* **Listed entries**
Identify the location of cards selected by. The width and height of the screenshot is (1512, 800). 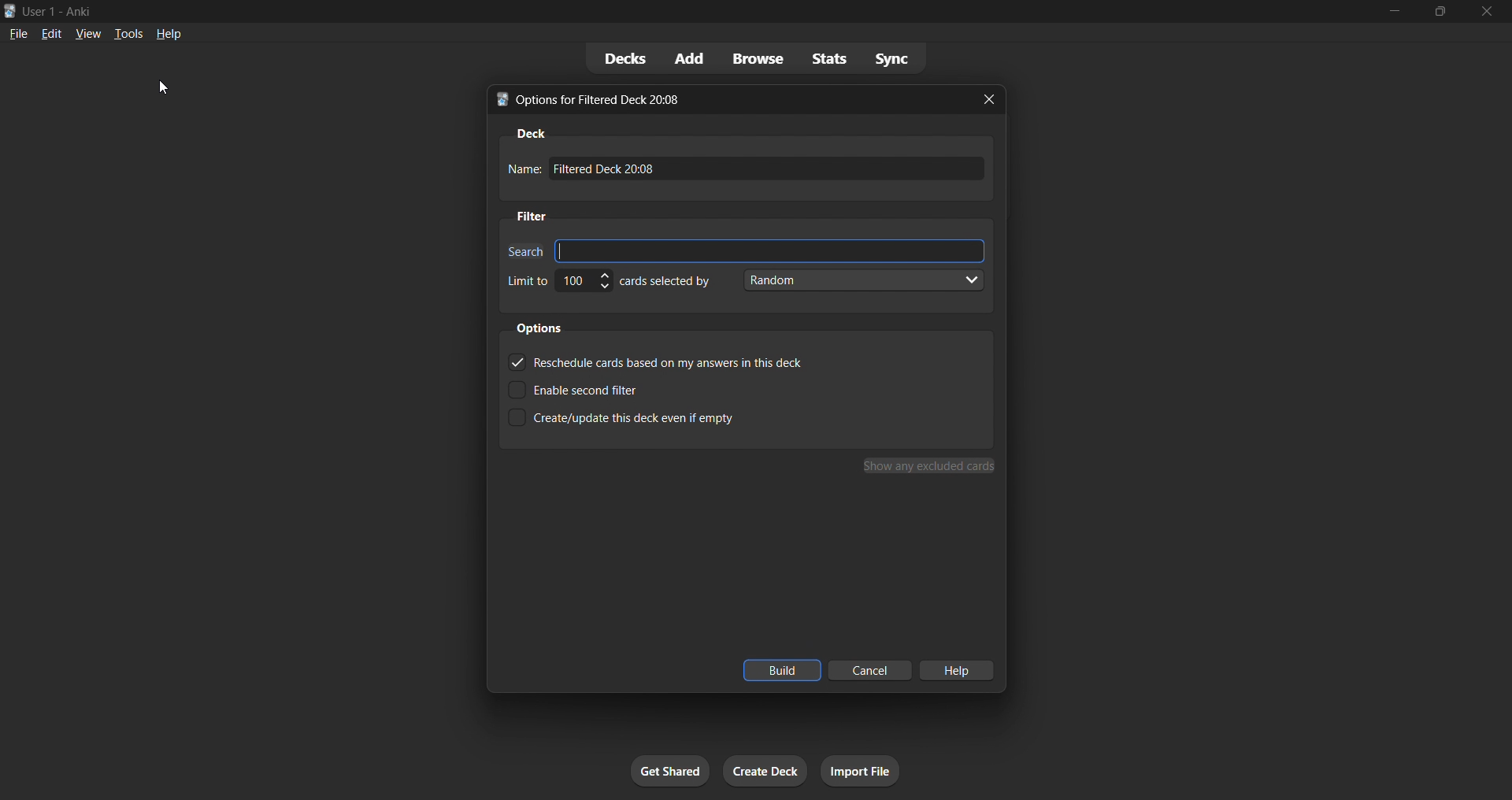
(665, 281).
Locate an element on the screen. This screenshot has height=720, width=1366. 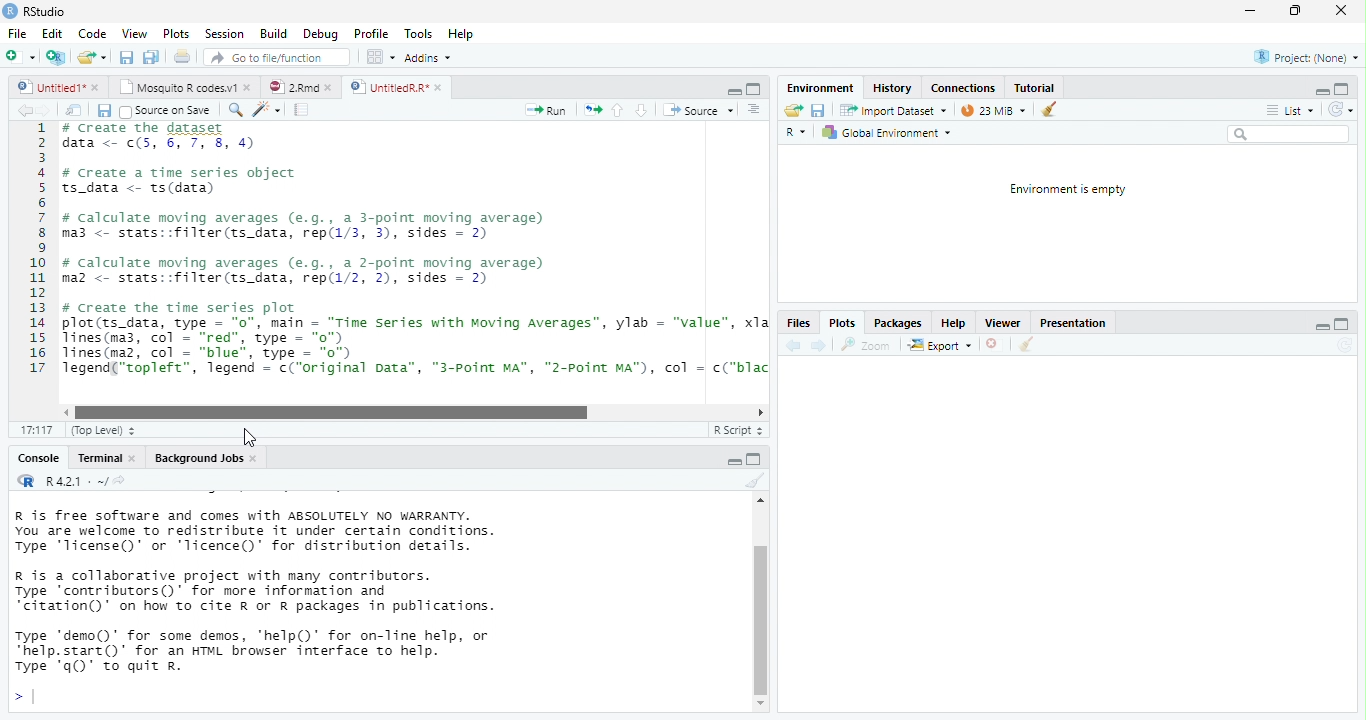
maximize is located at coordinates (754, 89).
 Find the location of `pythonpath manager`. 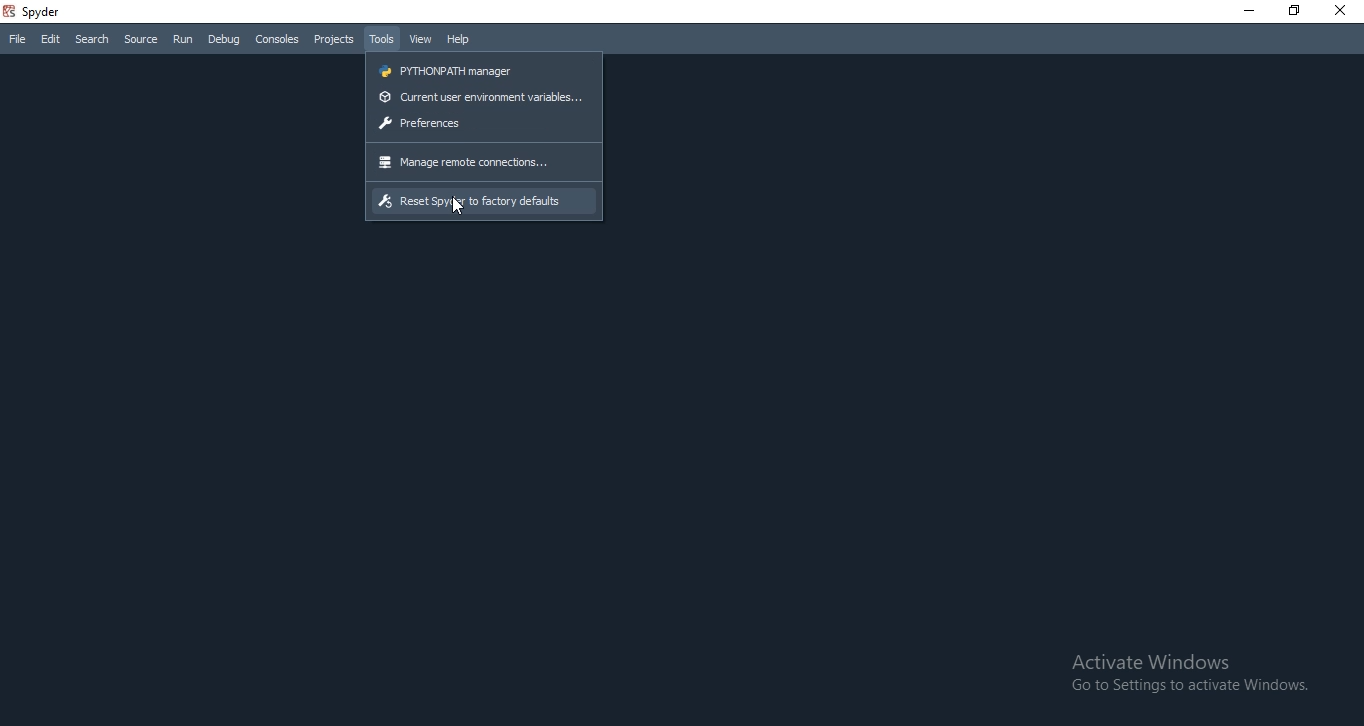

pythonpath manager is located at coordinates (484, 70).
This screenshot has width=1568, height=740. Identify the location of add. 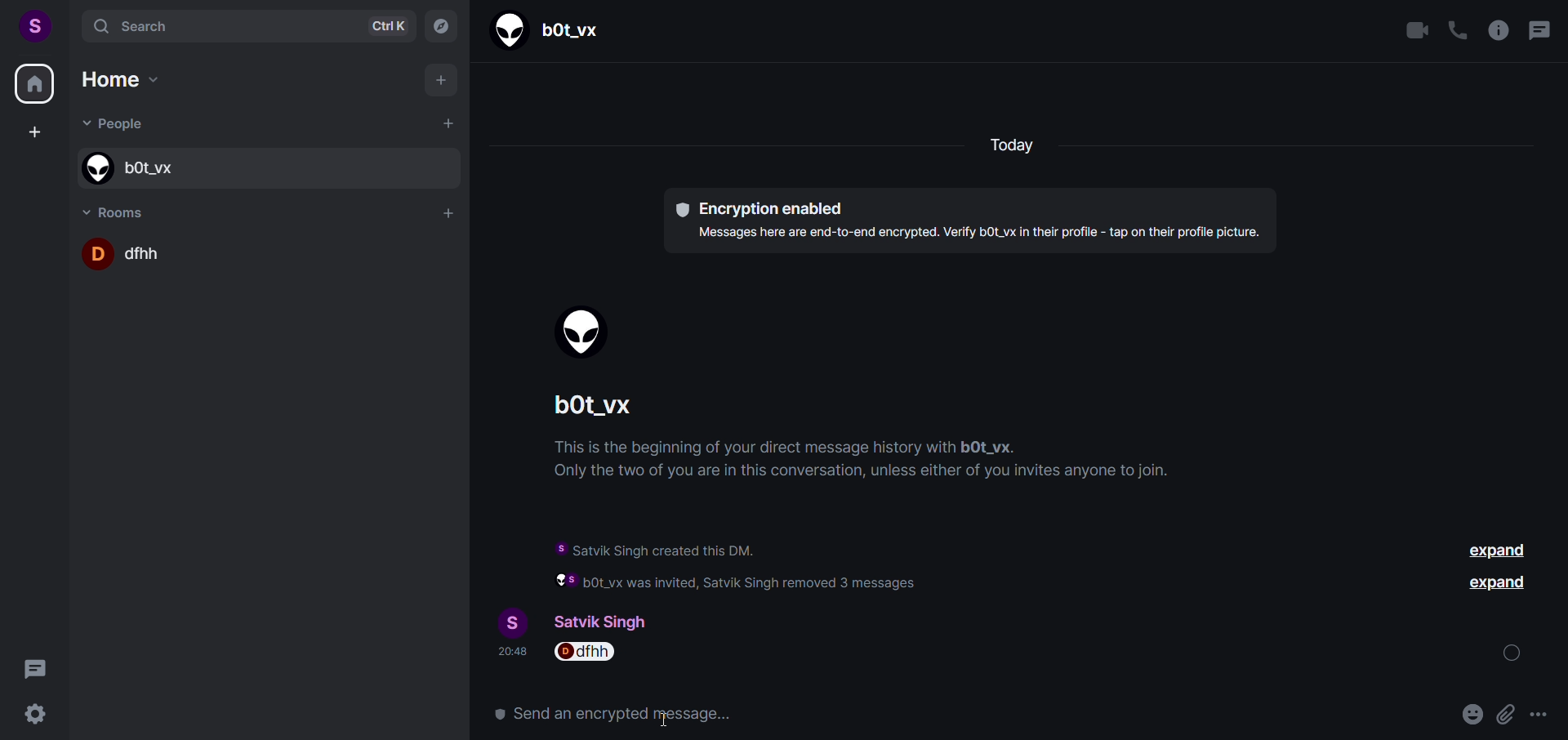
(443, 82).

* **Exercise objective**
Rewrite every entry above with "screenshot" replaced by "image" and everything else kept the same. Leave the pictures out of your answer.

* **Result for this exercise**
Identify the location of cards selected by. The width and height of the image is (1512, 800). 
(665, 281).
Locate an element on the screen. This image has height=720, width=1366. 
maximize is located at coordinates (754, 89).
 Find the location of `pythonpath manager`. 

pythonpath manager is located at coordinates (484, 70).
This image has width=1568, height=740. Identify the location of add. 
(443, 82).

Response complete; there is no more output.